The timing couldn't have been worse. Danny's father left home about the time the gangs showed up and would be in and out of his son's life after that. Now that his father was gone, his mother told Danny, he would have to be the man of the house. "Set a good example for your brother," she'd say. "He'll be following in your footsteps."

But there were no footsteps for Danny to follow. His mother had to work hard at a lot of menial warehouse jobs to make ends meet. The pressure on a boy to join a gang was tremendous. Danny stayed out of it for a time. When younger friends like Daniel and Antonio Martinez got involved with the Crenshaw Mafia Gangster Bloods in Park Hill, he'd tried to talk them out of it, even roughing them up a little.

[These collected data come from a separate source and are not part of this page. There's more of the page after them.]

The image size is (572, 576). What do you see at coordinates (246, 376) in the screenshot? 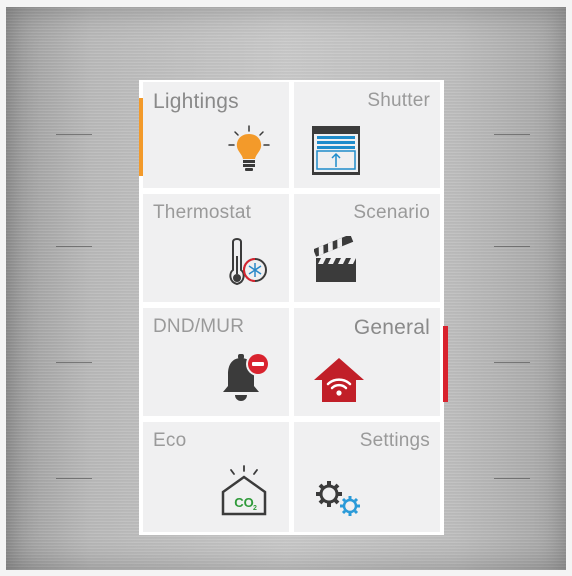
I see `bell-dnd-icon` at bounding box center [246, 376].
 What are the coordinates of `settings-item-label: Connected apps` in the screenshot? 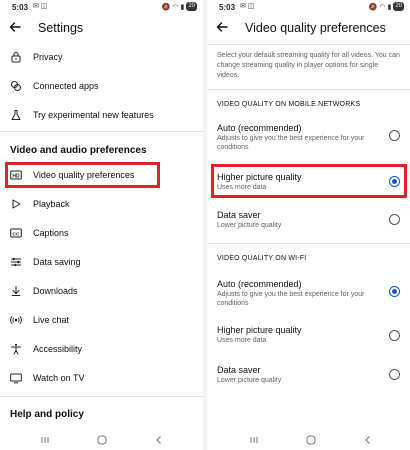 It's located at (66, 86).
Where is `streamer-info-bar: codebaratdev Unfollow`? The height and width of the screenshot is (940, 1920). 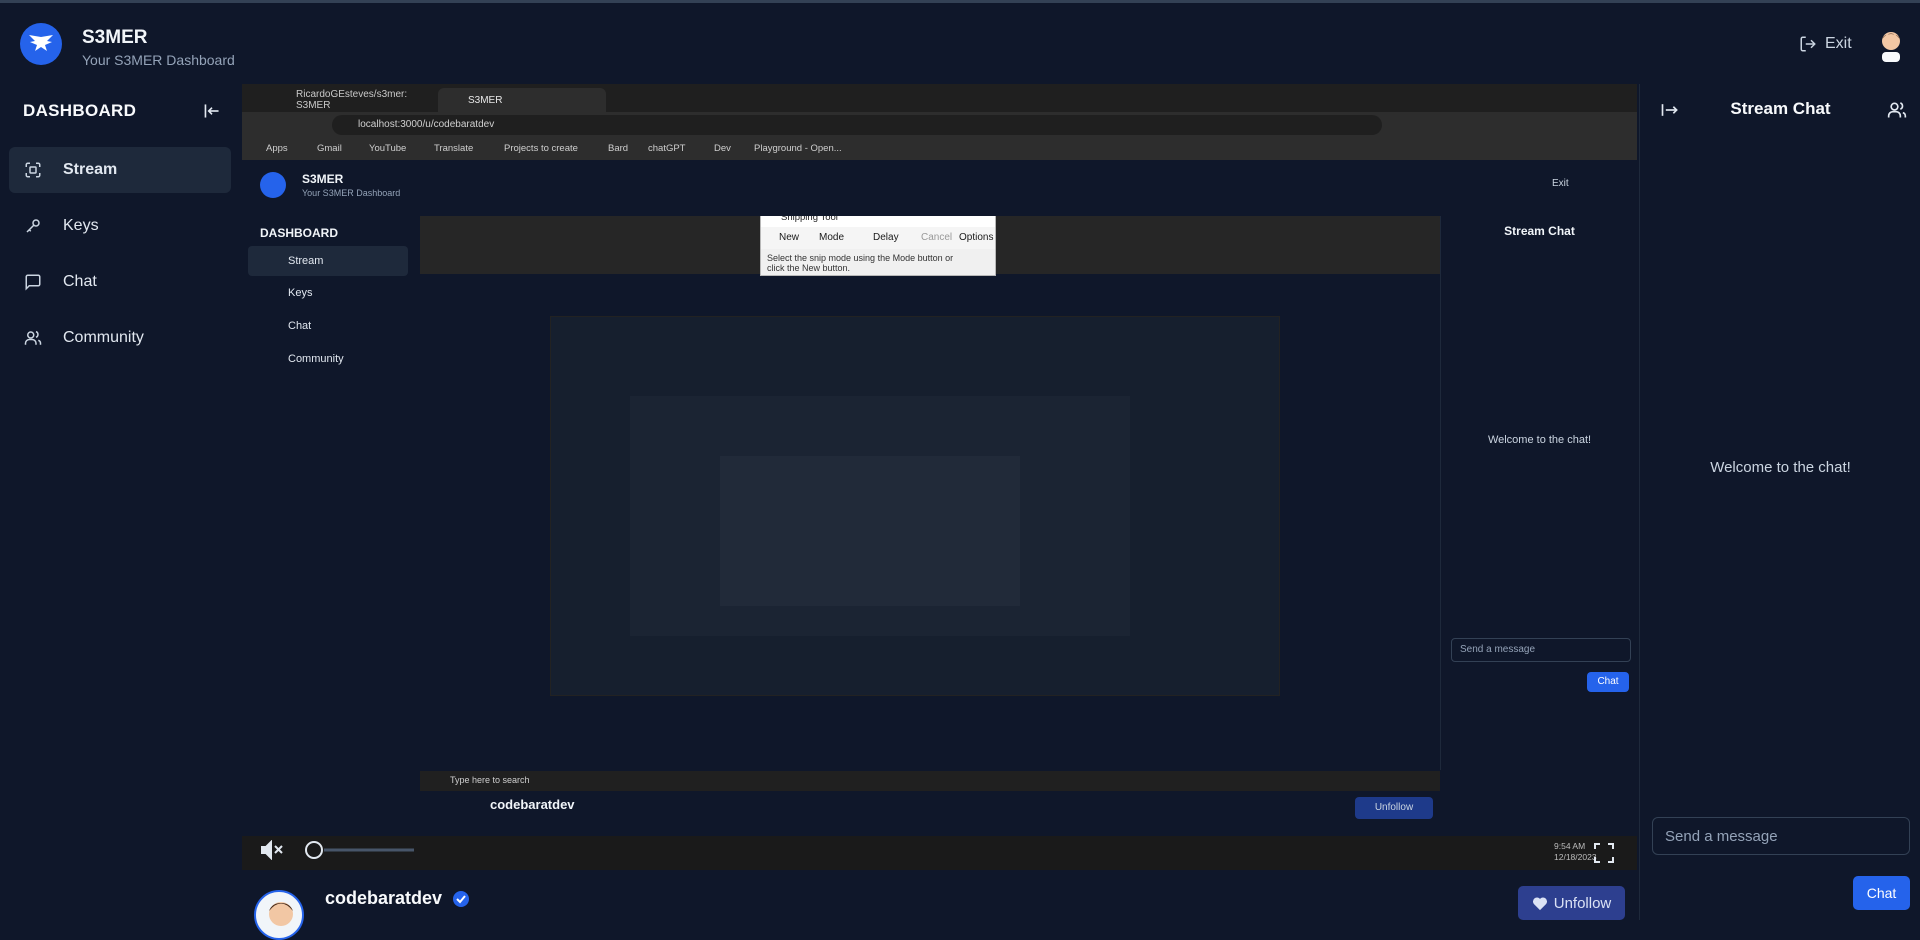 streamer-info-bar: codebaratdev Unfollow is located at coordinates (940, 905).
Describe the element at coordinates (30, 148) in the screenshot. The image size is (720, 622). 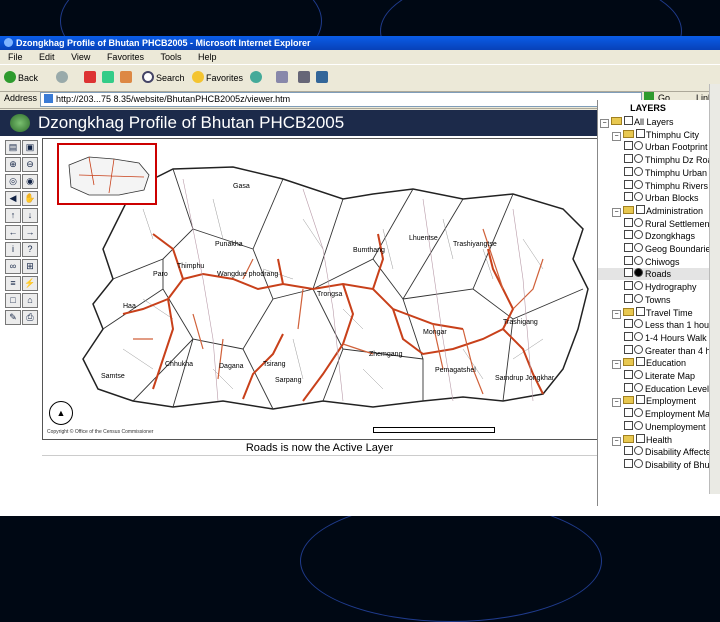
I see `overview-map-icon: ▣` at that location.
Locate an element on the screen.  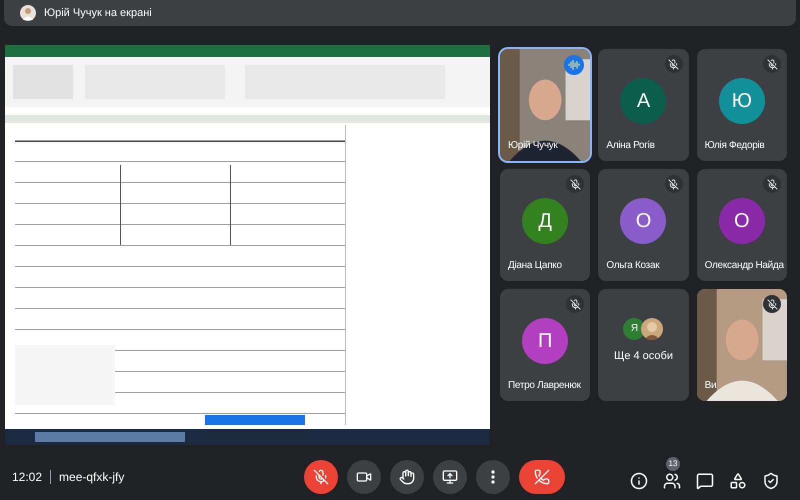
more-participants-label: Ще 4 особи is located at coordinates (644, 356).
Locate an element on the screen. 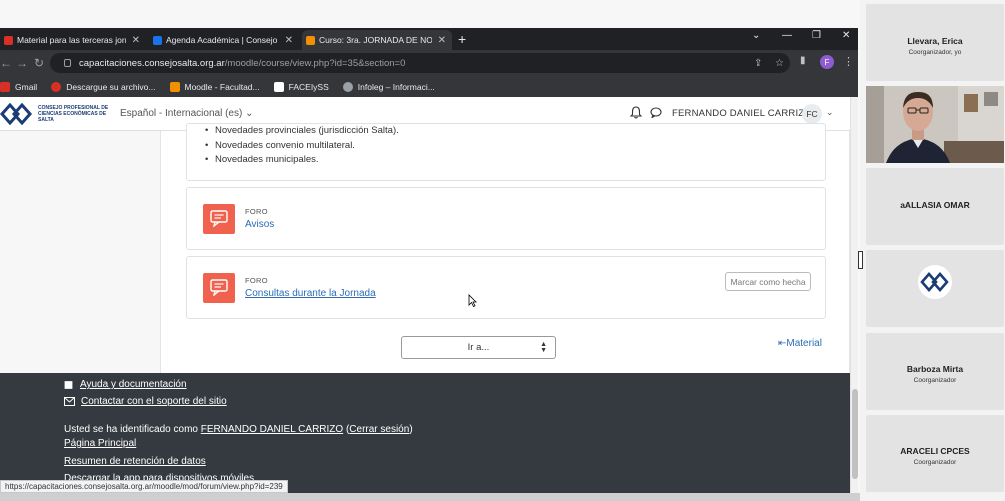 This screenshot has height=501, width=1005. forum-link-avisos: Avisos is located at coordinates (260, 224).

But the other boys just laughed at him. They had money. And guns. And power on the streets. To them, it was a matter of survival. Their grandmother's home, at 2727 California Street, was surrounded by a gang of black Crips who gave them a hard time, made it difficult to get to school or anywhere else. The Bloods offered backup and acceptance in return for allegiance and ferocity. The Martinez brothers may have been small in stature, but their reputation as "Bang" and "Boom" (for the sounds made by a gun), as well as the violence of their childhood friend, Francisco "Pancho" Martinez, made them a force to be reckoned with.

Sometime around 1990, Danny Lopez began spending time with the 104th Street set of the CMG. His mother didn't like the idea, but this seemed fairly innocent, mostly just boys hanging out together. And Danny would tell her not to worry about it -- it was just for acceptance -- so she didn't worry, even when he kept getting into trouble with the law. Petty stuff, it seemed to her. Truancy. Shoplifting. Getting into fights with other boys. The crimes landed him in Lookout Mountain Juvenile Detention Center; each time, he would promise that when he got out he would stay out of trouble. Do good. Set an example for his younger brother.

It was on weekend passes from the center that Danny began seeing his future wife, Barbara. She was eighteen months younger than him and had first noticed him when they'd been children growing up in the neighborhood. She knew better than to get involved with someone who couldn't seem to stay on the right side of the law, but it didn't matter: She was in love. It wasn't just his movie-star good looks, the quick, flashing smile and wavy black hair that fell about his shoulders. He was just so real. She could talk to him about anything, and he was never judgmental. If he heard some rumor about her from other boys, he would ask her about it rather than jump to a conclusion. And no matter what she told him, he loved her, too. He would hold her and tell her that no matter what, "everything will be all right."

Barbara didn't like it when Danny started associating with the Bloods. Boys were getting thrown in jail or shot over the color of their clothing. But to him, it was no big deal. Just friends, partying. She saw no future in it, but he'd just laugh, hug her and tell her it would be all right.